For me, feeding my adventure hollow leg is essential to nurturing my soul and keeping me from drowning in the daily routines of life. The mundane cycle of going to work, repeating the same fitness routines, and dreaming of the next major adventure months away has become my normal way of life.
About a year ago, before reading the NY Times article, my husband and I decided to drive 20 minutes down the road, cross country ski 90 minutes into a small, remote lake in late winter. We arrived at camp at 4pm, cooked dinner, slept overnight in our winter gear, and reversed the process the next morning. While just over 20 hours for the entire adventure, we returned home feeling mentally, spiritually, and physically refreshed and refuelled. This, I believe, is the spirit of the microadventure.
After our winter camping experience, we have since done a few microadventures, all of which have been close to home, on a weekend, and easy to pack for.
Winter Camping: A three hour drive took us into the eastern boundary of the Adirondack State Park of NY State. On the eve of the winter solstice, we snowshoed 9km with full packs into a Adirondack Lean-to, and slept overnight in winter conditions. The next morning we quickly ascended a 4000' peak, and reversed the process back to our cars, leaving less than 24 hours after we started. Costs associated with this trip: gas money.
Canoe-Camping: A 2 hour drive took us to a large canoe-camping lake. There, after a 2 hour paddle in, we found a free campsite and set up for the night. We took a small hike from the campsite to reach a lookout, swam in the lake, and had long campfire at night. Canoe camping without portaging requires less preparation as you can dump as much gear as you want into the canoe including a sealable cooler! Costs: gas money.

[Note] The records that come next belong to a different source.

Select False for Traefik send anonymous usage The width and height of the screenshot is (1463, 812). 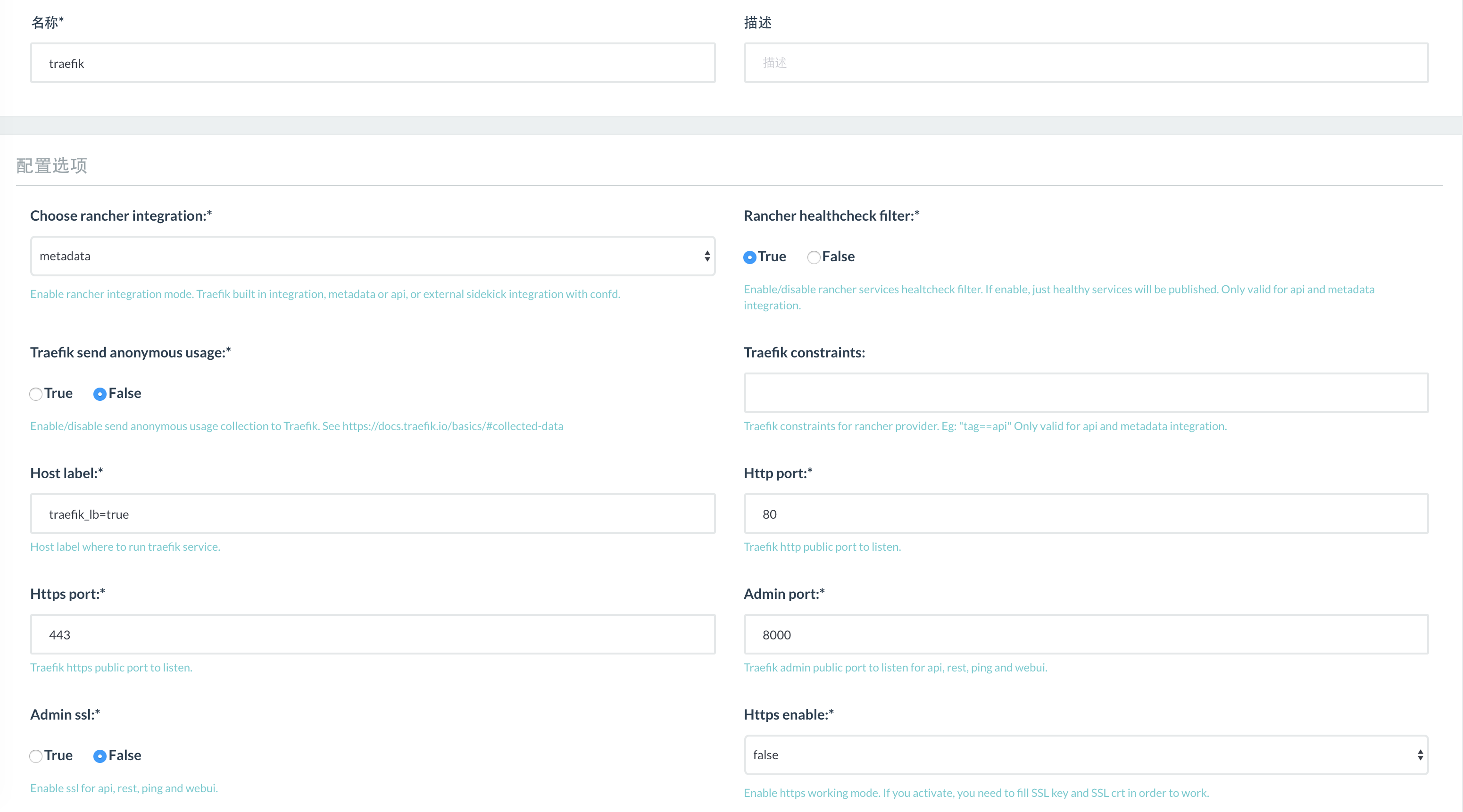click(100, 394)
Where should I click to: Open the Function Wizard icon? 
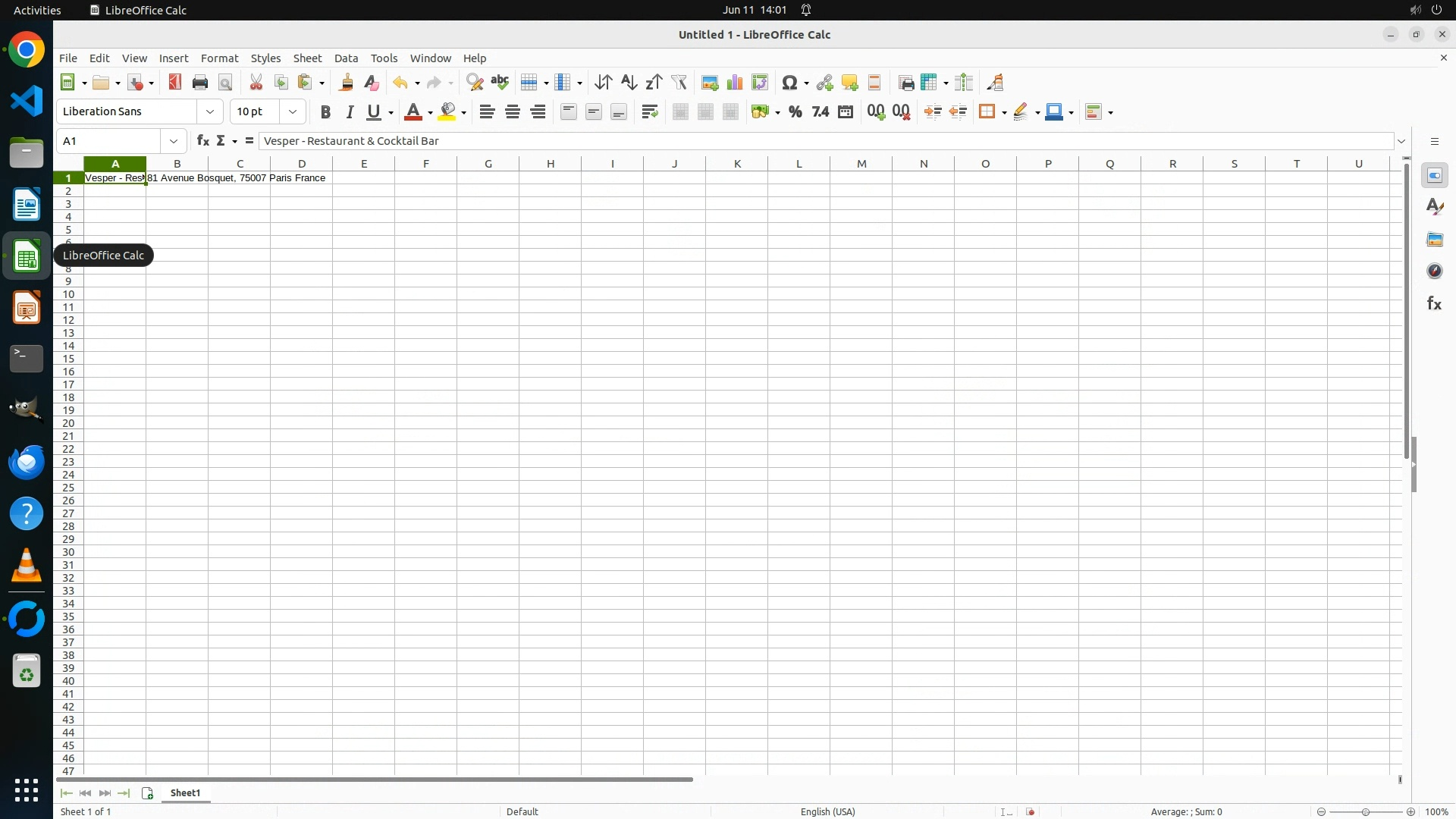(x=202, y=141)
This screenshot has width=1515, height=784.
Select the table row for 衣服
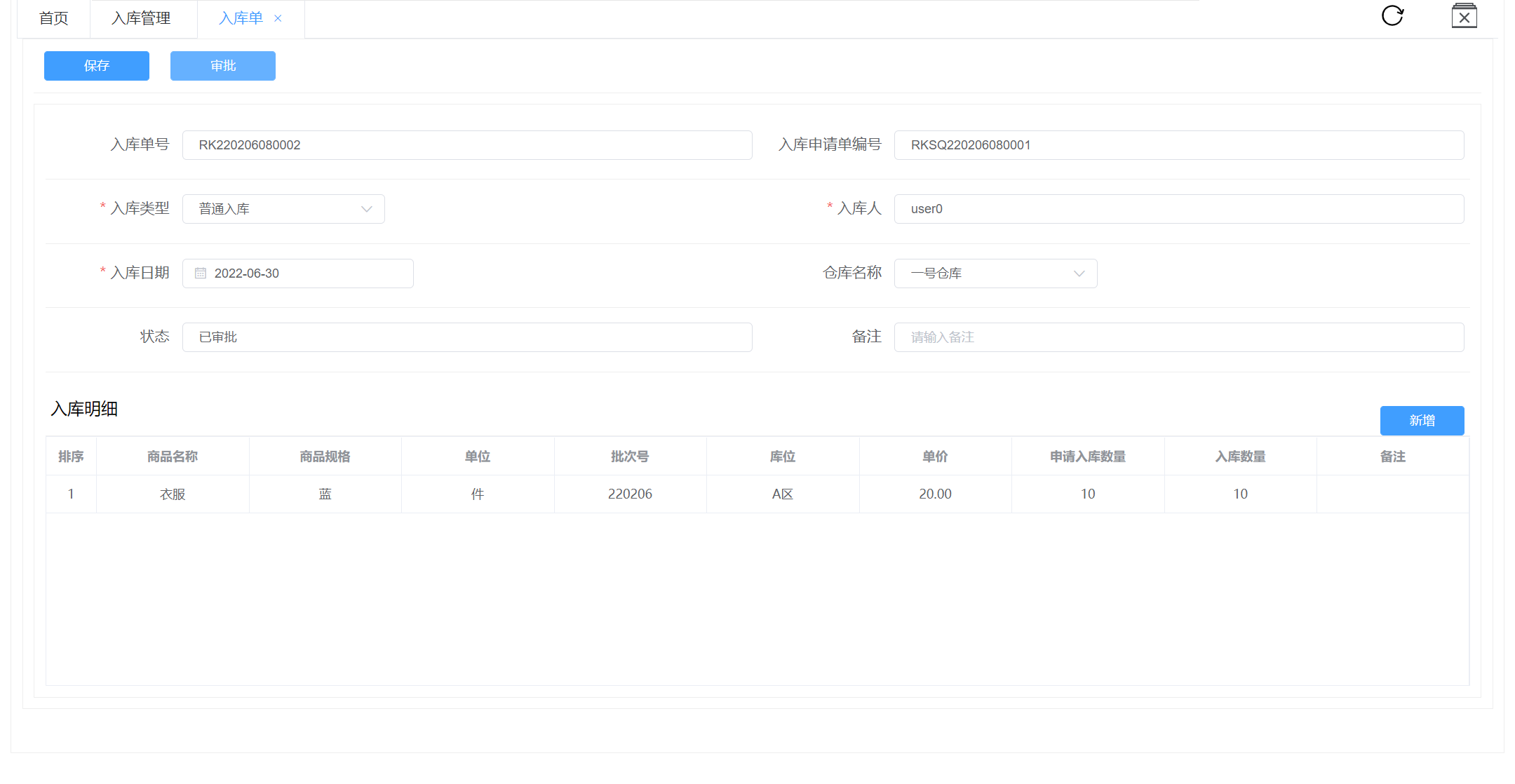coord(173,494)
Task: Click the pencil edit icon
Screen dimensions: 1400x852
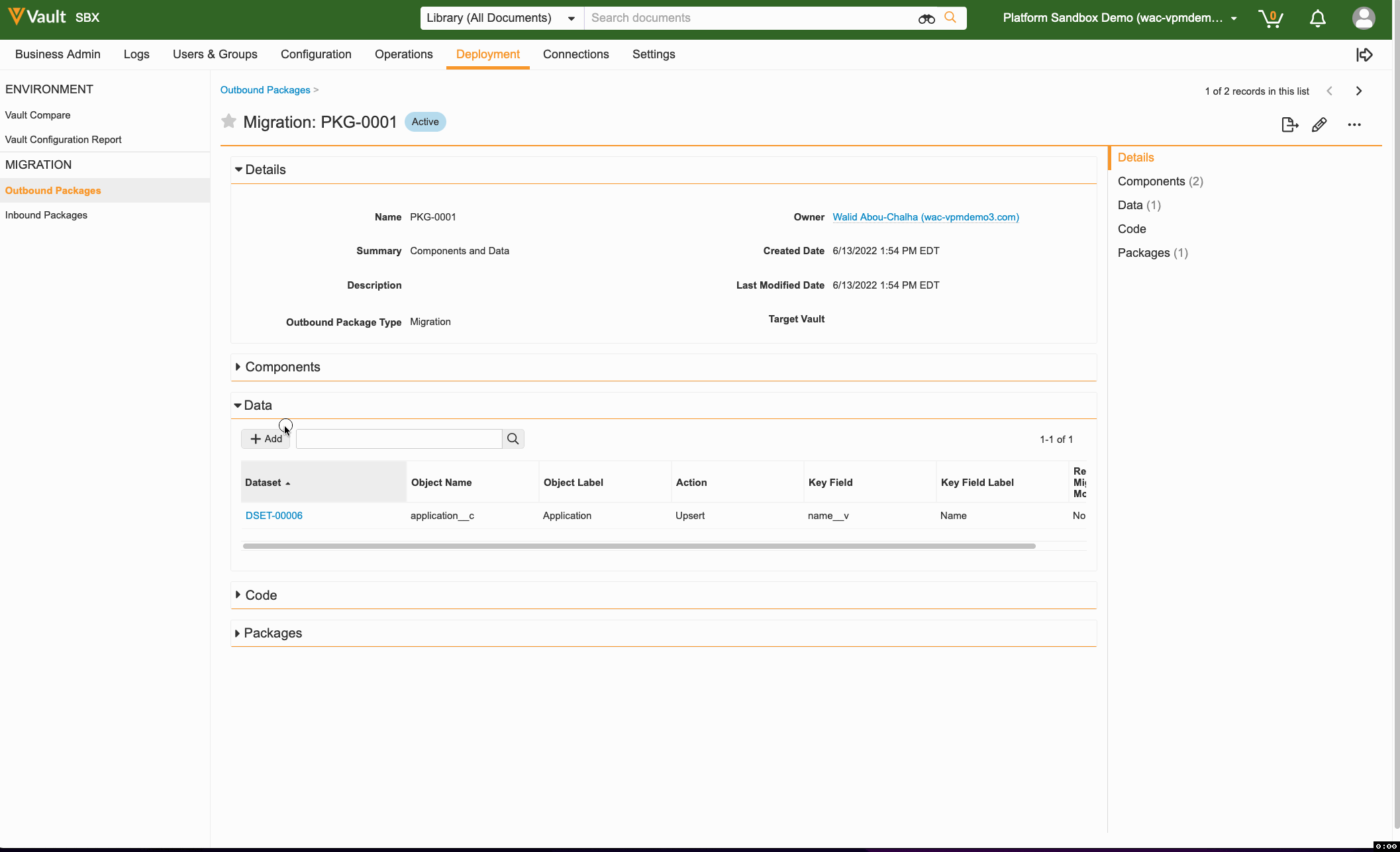Action: pos(1319,124)
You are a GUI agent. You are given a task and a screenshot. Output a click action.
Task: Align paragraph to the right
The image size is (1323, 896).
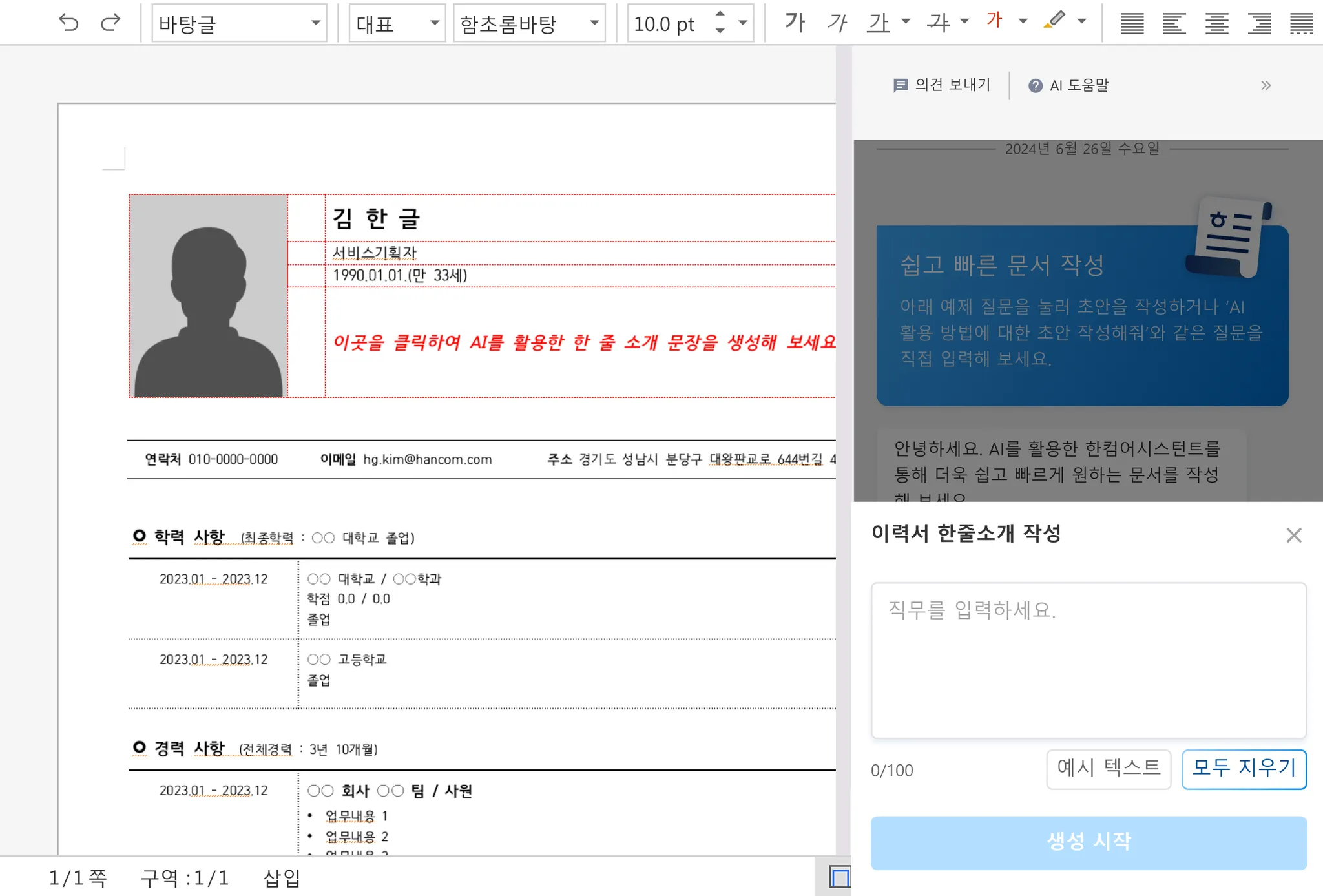click(1259, 24)
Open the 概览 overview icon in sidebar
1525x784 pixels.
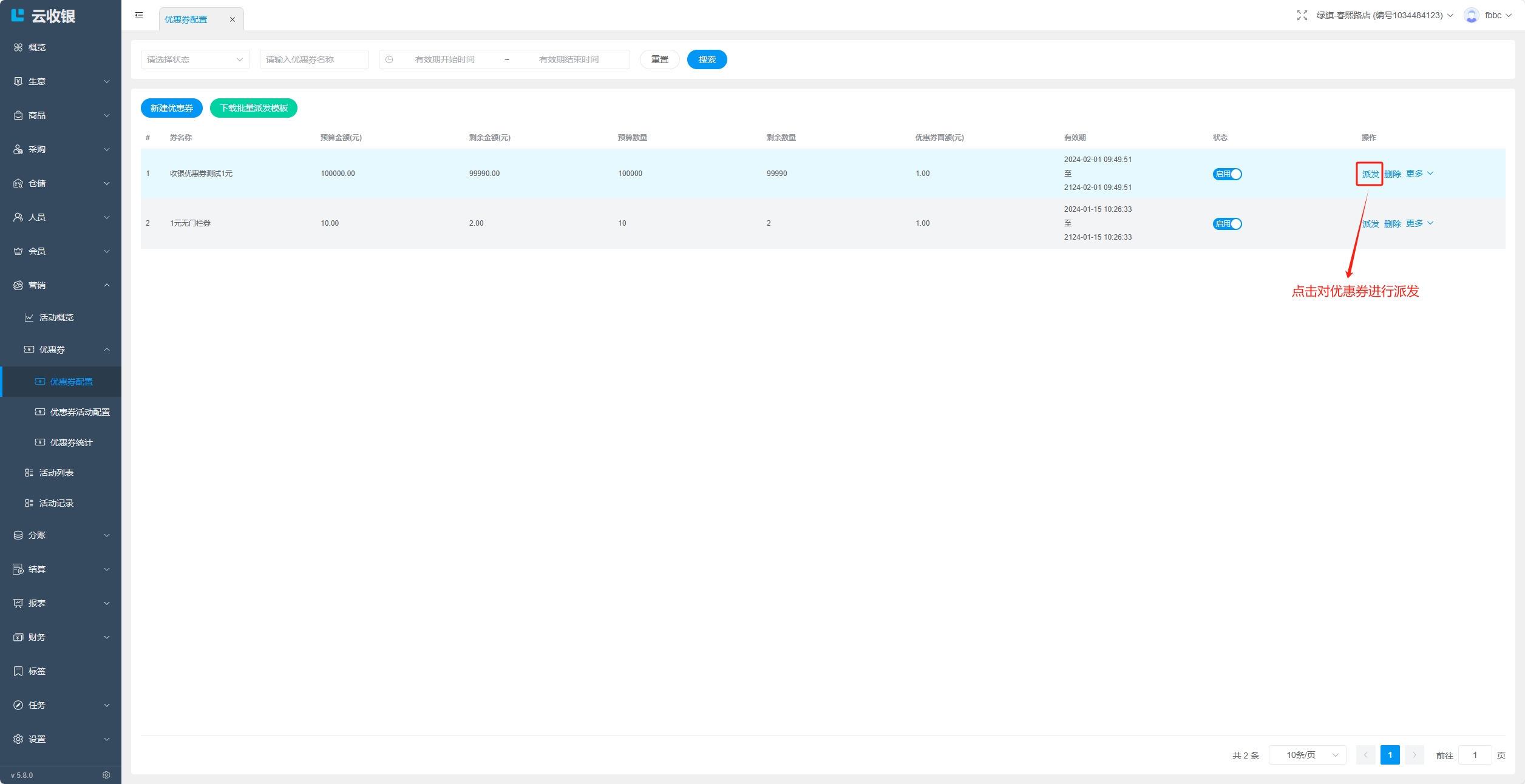click(18, 47)
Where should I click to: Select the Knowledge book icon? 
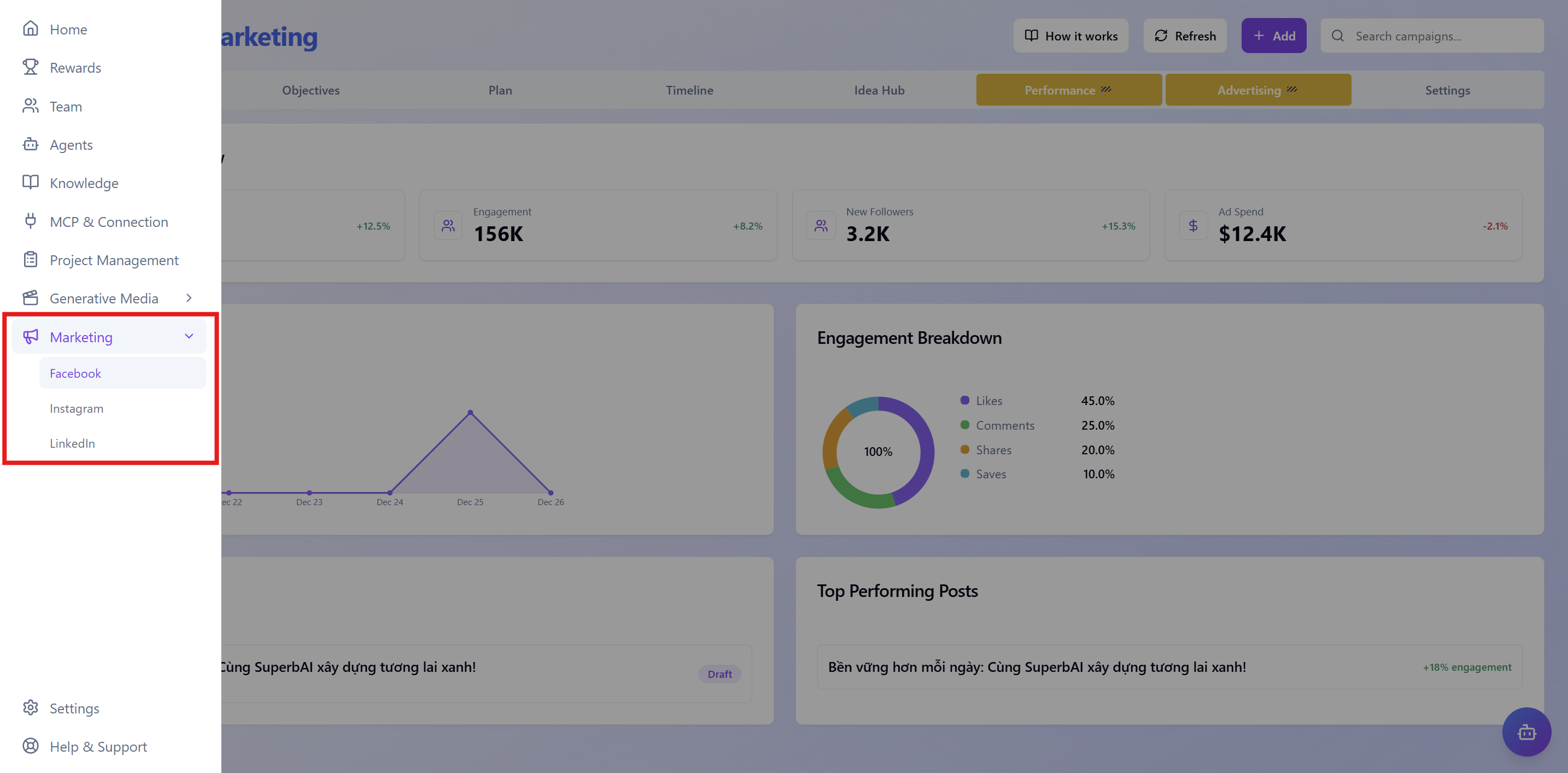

Yurt: My most recent microadventure involved renting a yurt with 2 friends about a 90 minute drive and 6km cross country ski from my house. The yurt, supplied with a woodstove (wood included), propane stove, bunk beds, and a outhouse WITH toilet paper! Trails were easy to navigate and could be skiied with the use of a headlamp if arriving after dark. Check-out time was 11am, so no reason to rush out the next day. Costs: $150/night divided by 4 people for the yurt, and gas.